Cuando mi padre utilizaba ese tono de voz, con aquella expresión de su rostro, era imposible seguir discutiendo. Dejé el tablero y la TV para que los muchachos la recogiesen y volví a casa. Después de una rápida ducha y de cambiarme de ropa, pedí un coche. A los cinco minutos cruzaba la carretera particular que iba desde nuestra casa ¡unto al mar hasta la autopista principal. Coloqué el vehículo en funcionamiento automático; no es porque hubiese ningún tráfico con el que apechugar; simplemente quería ver el final de la película del Oeste.

Llegué tarde. La película habla terminado y estaban dando un telediario. Otra tempestad azotó las explotaciones de Thornton Pacific, dijo animoso el locutor, y faltaban un par de hombres.

— Todos excepto dos de los ingenieros y técnicos están a salvo — esas fueron sus palabras. Lo que explicaba la expresión del rostro de mi padre.

¿Pero qué esperaba que hiciese yo?

Unos cuantos minutos en la autopista controlada eléctricamente y el coche se encontró ante el edificio de Thornton Pacific Enterprises. Mientras entraba en el amplio despacho de mi padre, con el suelo cubierto por una gruesa alfombra, le vi plantado junto a la ventana murmurando con tristeza al centelleante océano. Se volvió y me contempló con aquel aire suyo que parecía dolorido.

— Por lo menos pudiste haberte puesto algo decente.

— Pero si tú también llevas pantalones cortos — me excusé.

— Se trata de un traje comercial, no de un floreado jardín ambulante.

— Tomé lo primero que encontré en el armario. Me dijistes que me diera prisa.

— Se suponía que estarías aquí, en el despacho, no en la playa.

Debí poner una cara muy amarga.

— Jeremy, este negocio es tan tuyo como mío y de tus hermanos. No comprendo por qué no te tomas interés. Tus hermanos…

— Aquí no hay nada que yo pueda hacer, papá. Por lo menos, nada interesante. Sin mí lleváis la cosa estupendamente.
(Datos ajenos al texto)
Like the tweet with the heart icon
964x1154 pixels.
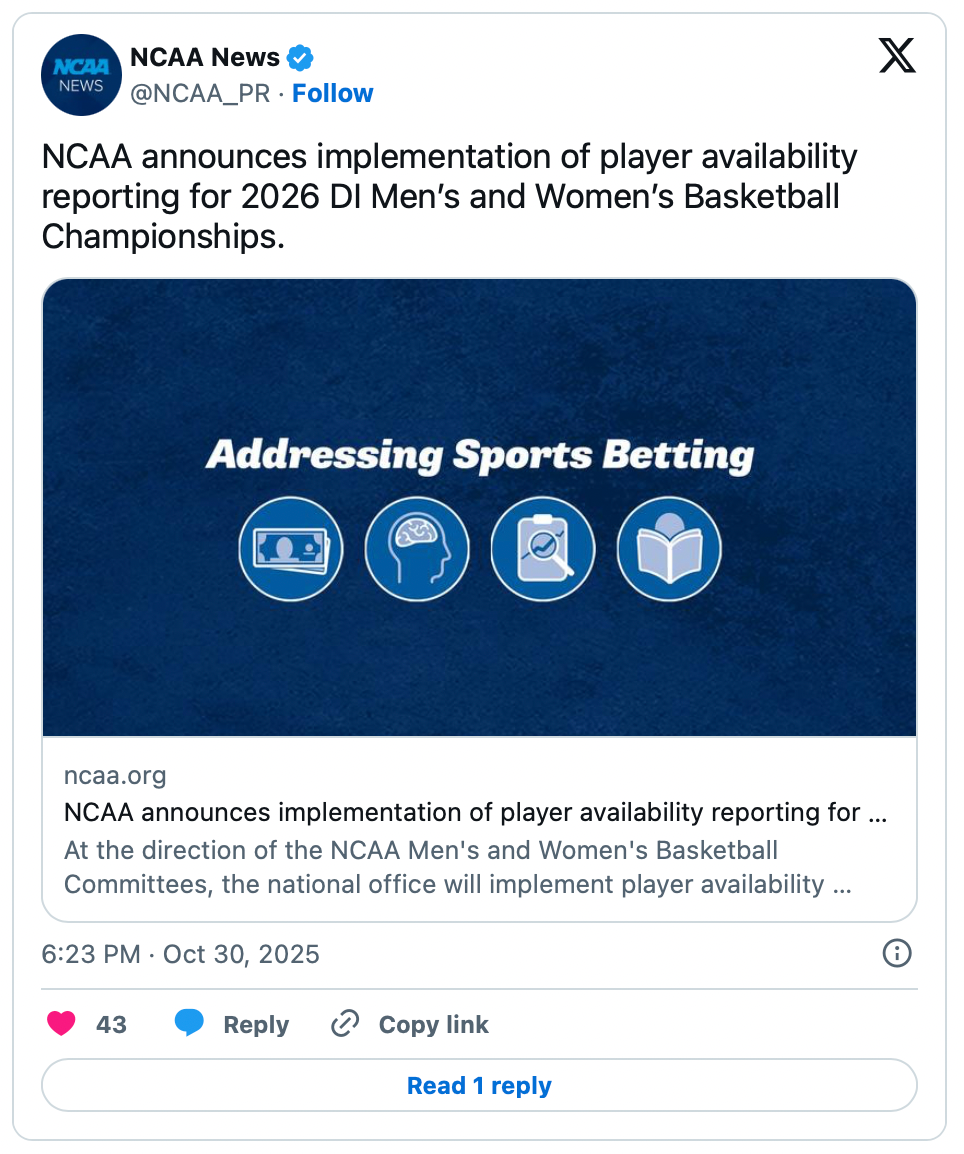tap(62, 1024)
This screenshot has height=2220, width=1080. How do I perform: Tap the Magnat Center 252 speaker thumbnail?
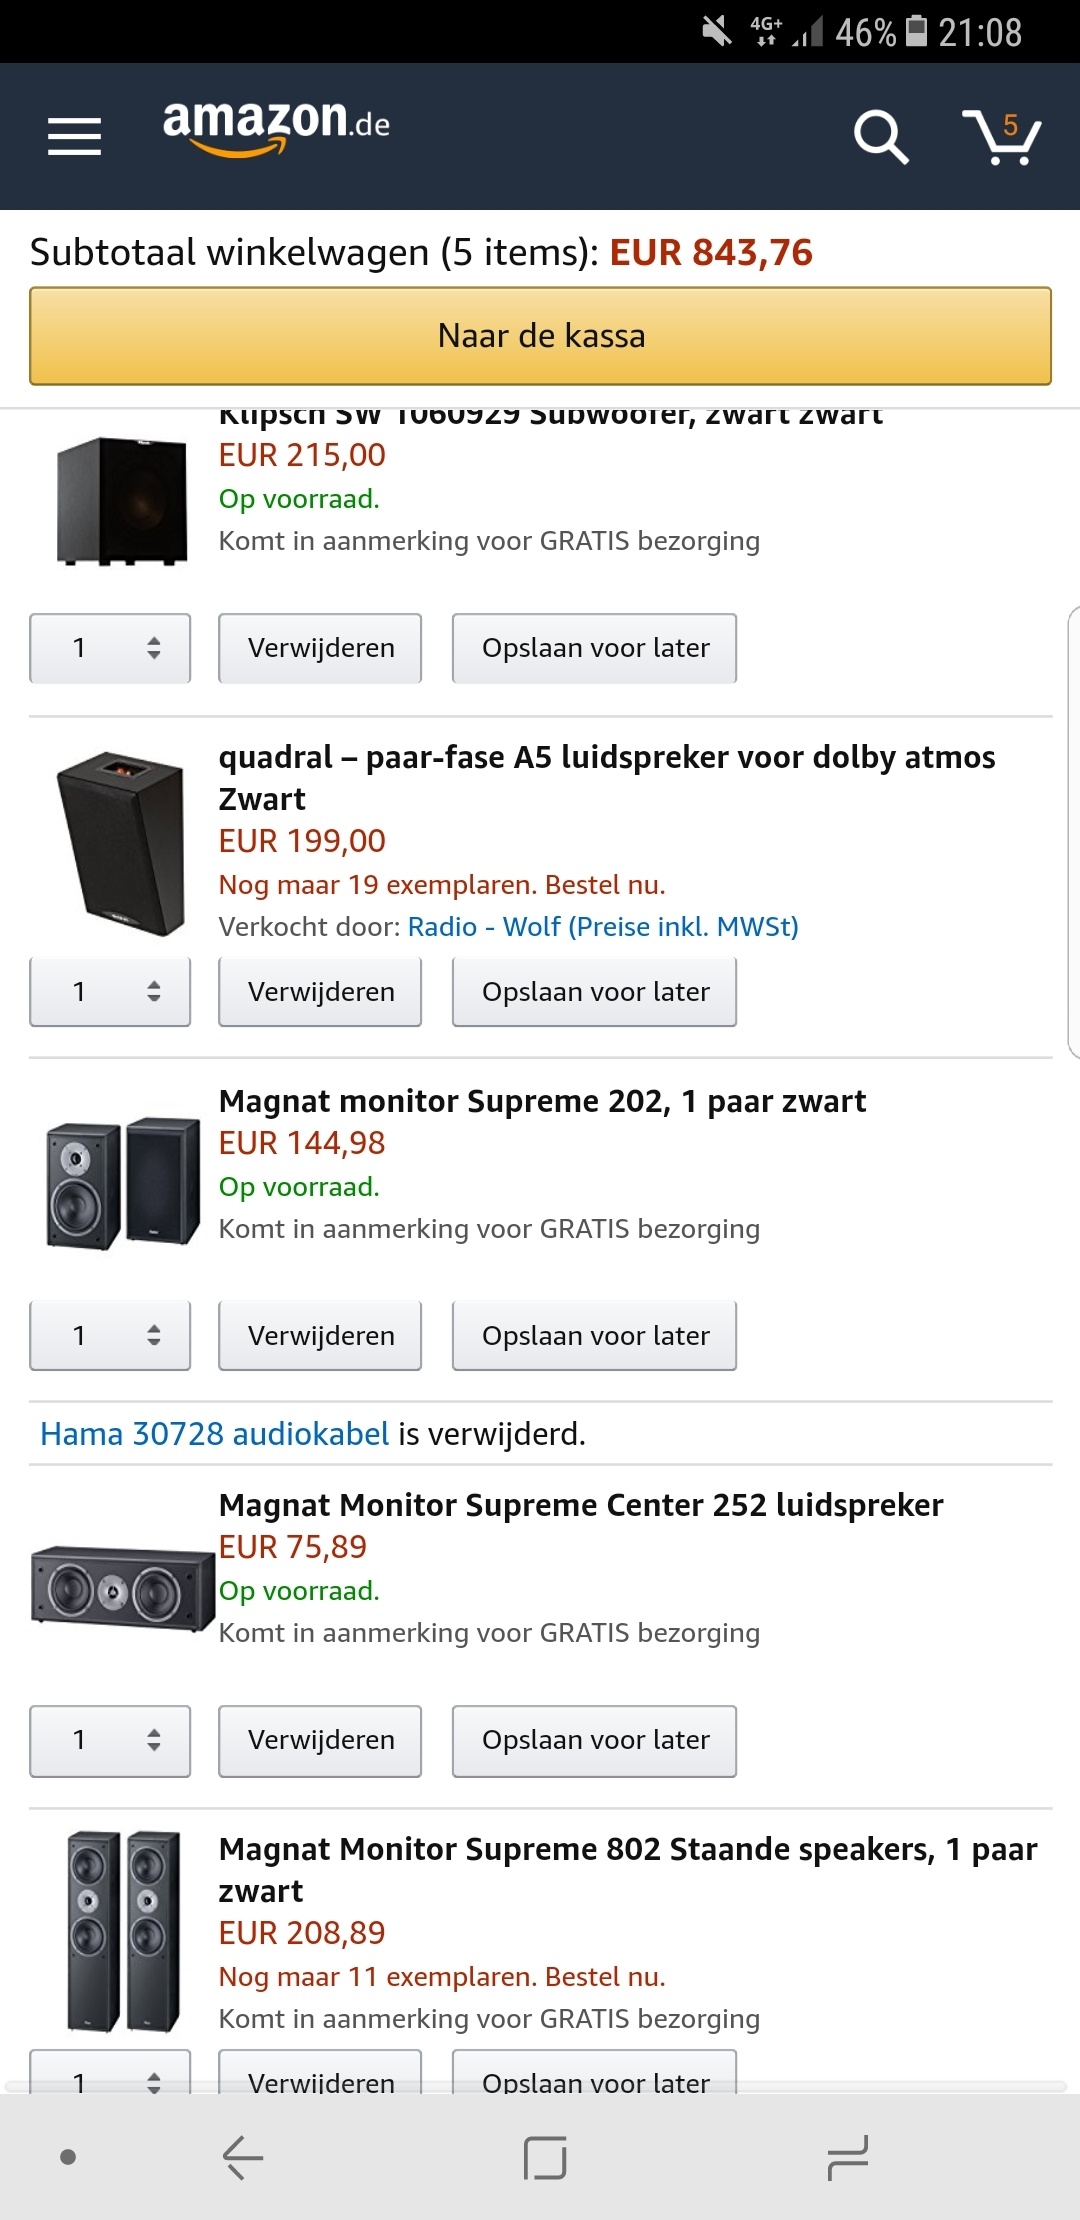[122, 1588]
— ¿Nada interesante? — parecía sorprendido y furioso al mismo tiempo -. ¿No es interesante dirigir la primera empresa del mundo de minería en mares profundos. ¿Manejar transportes intercontinentales por cohete no es interesante?

Me encogí de hombros.

— Es una rutina, papá. Habéis hecho todo el trabajo nuevo, el trabajo difícil. Tú, Rick y todos. Ya no queda nada que sea novedad; no hay interés; por lo menos para mí.

Mi padre sacudió la cabeza, incrédulo.

— Tus hermanos comenzaron exactamente en donde te encuentras tú hoy, dijeron lo mismo que tú, pero hundieron sus dientes en su trabajo y me ayudaron a levantar Thornton Pacific. Espero que hagas lo mismo. No me falles, Jeremy.

No contesté.

Fue hasta su escritorio y ojeó un manojo de notas.

— Bueno, tengo un trabajo para ti, interesante o no. Vas a ir a Boston en el vuelo de las diez en punto, lo que significa que tendrás que darte prisa para coger el cohete.

— ¿Boston? ¿Para ver al tío…?

— Se trata de un vuelo comercial, no de una visita de sociedad. Te presentarás en la División de Climatología. Te encontrarás en Nueva York a las cuatro y media, hora del Este, y podrás llegar a Boston lo máximo a las cinco y media. He avisado a las personas de Climatología y les he dicho que te esperen.

¿Qué es la División de Climatología? ¿A qué viene todo esto?